## WHAT YOU SHOULD DO
Convert every line of the items below into a Markdown table with the columns "No." and "Line," numbering the rows in order and omitting blank lines. Leave the pictures out of the table.

[Data entries]
******************************

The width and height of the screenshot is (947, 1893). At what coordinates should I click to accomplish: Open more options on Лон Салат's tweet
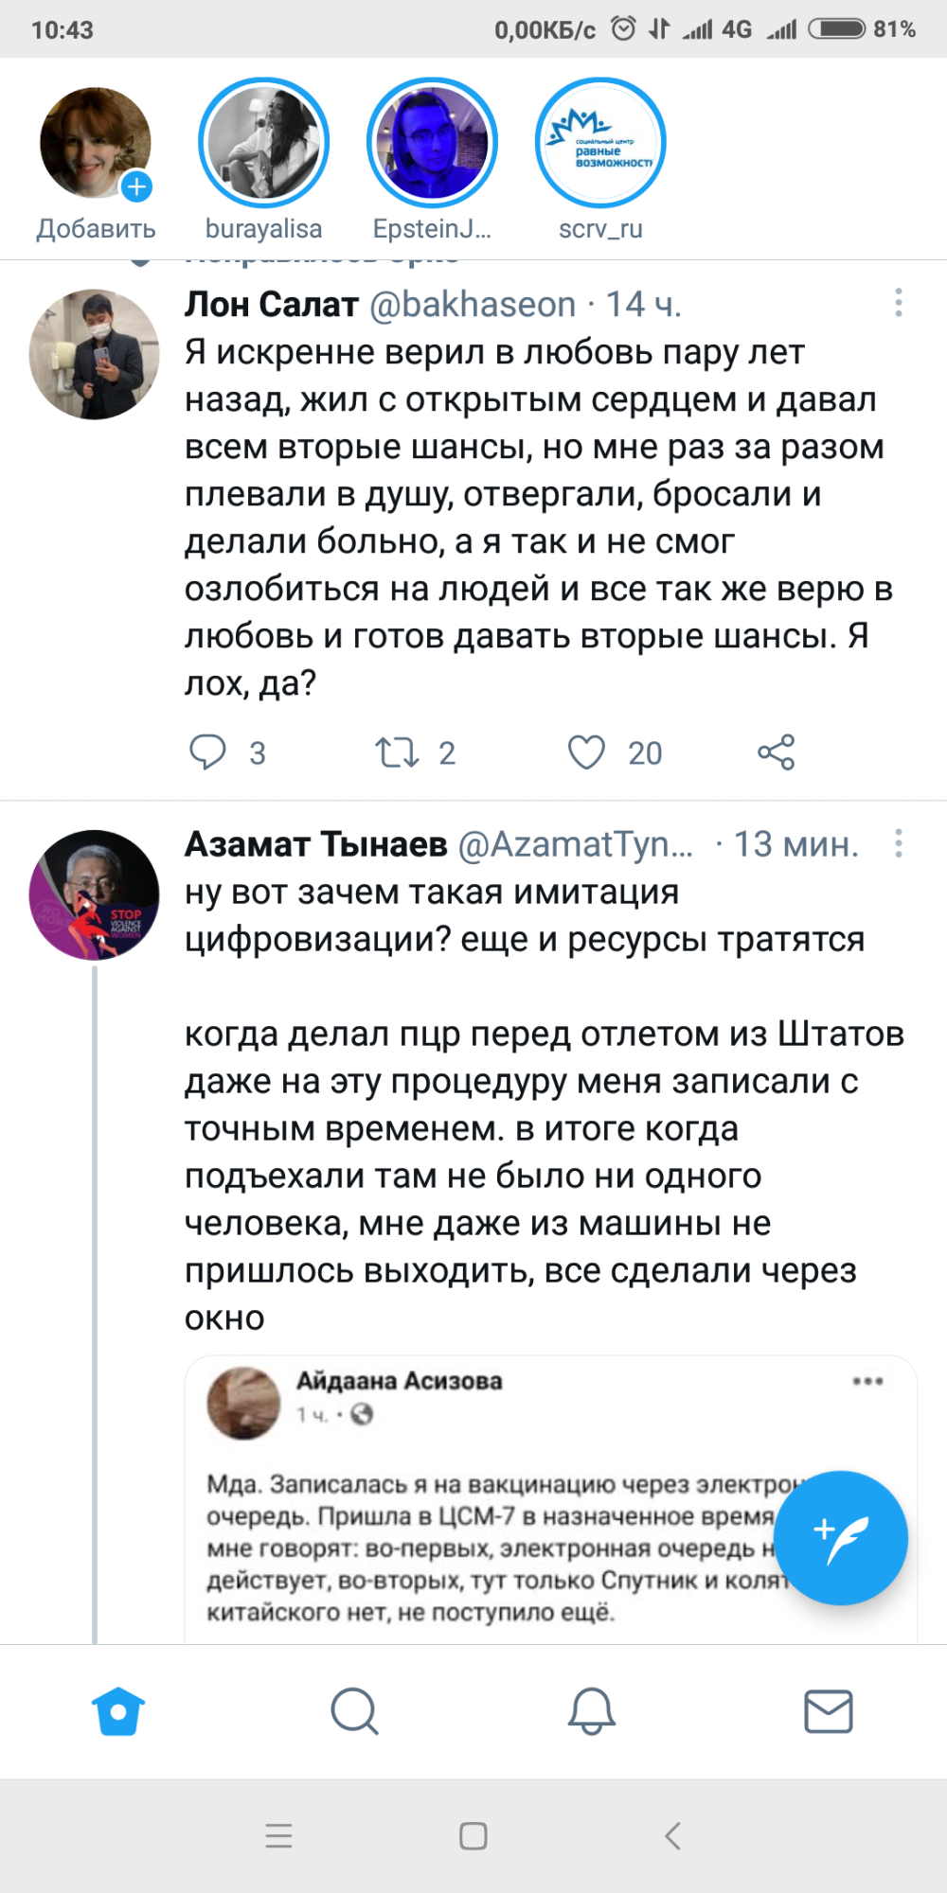point(898,303)
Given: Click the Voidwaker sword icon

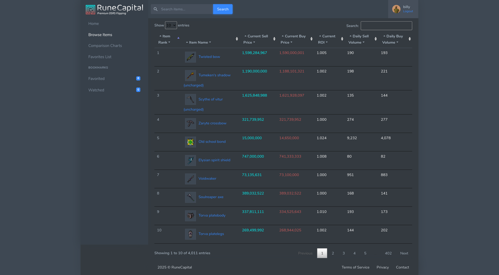Looking at the screenshot, I should pos(190,179).
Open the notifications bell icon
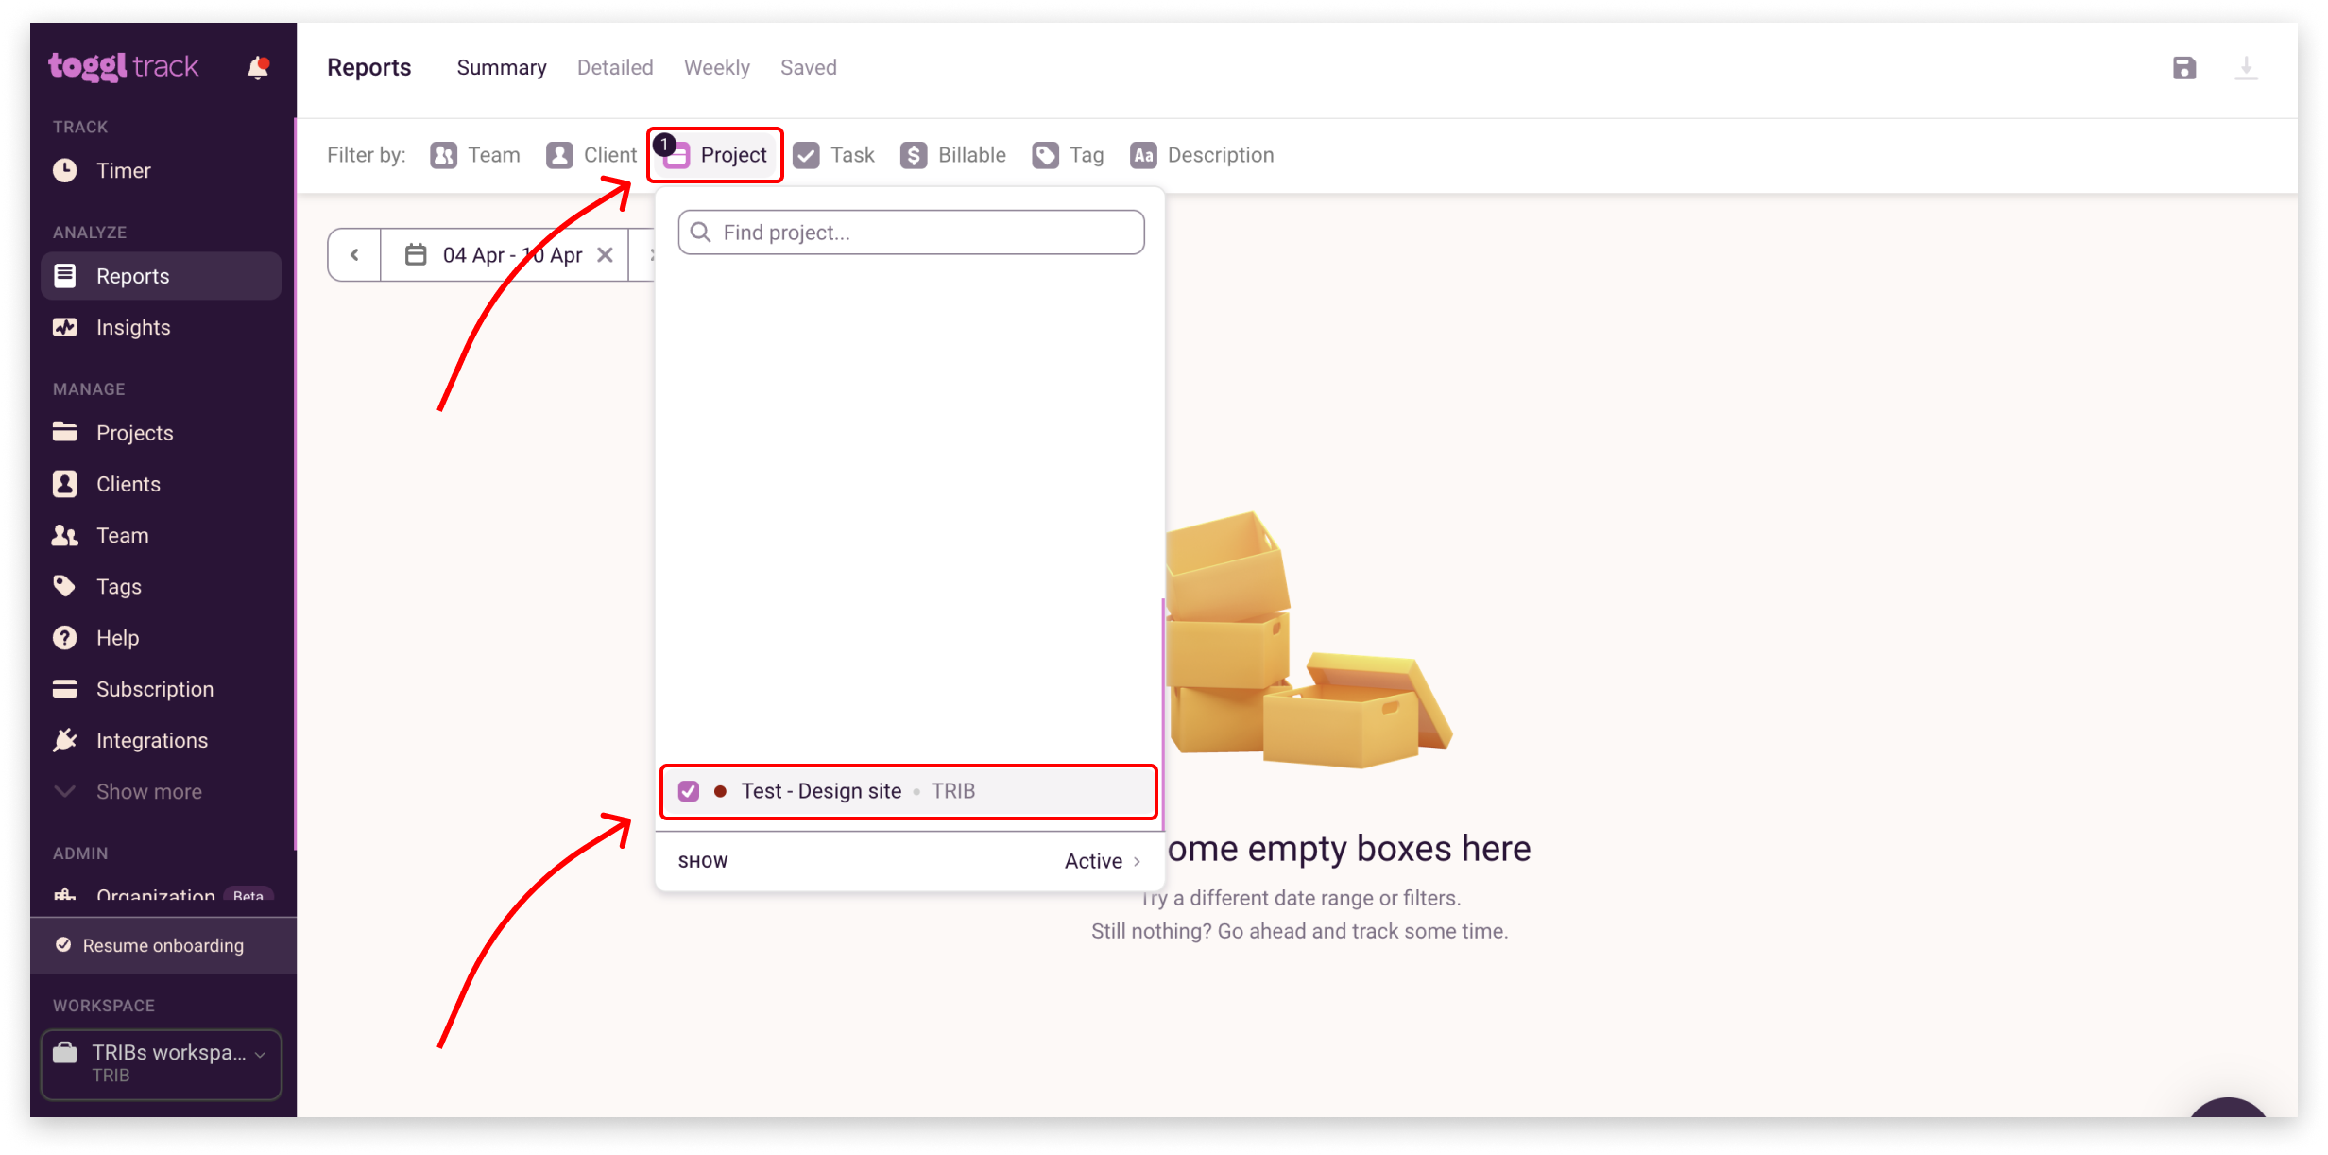 (258, 67)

******************************

## REPLY
| No. | Line |
|---|---|
| 1 | The width and height of the screenshot is (947, 1893). At what coordinates should I click to accomplish: Open more options on Лон Салат's tweet |
| 2 | point(898,303) |
| 3 | Given: Click the Voidwaker sword icon |
| 4 | Looking at the screenshot, I should pos(190,179). |
| 5 | Open the notifications bell icon |
| 6 |  (258, 67) |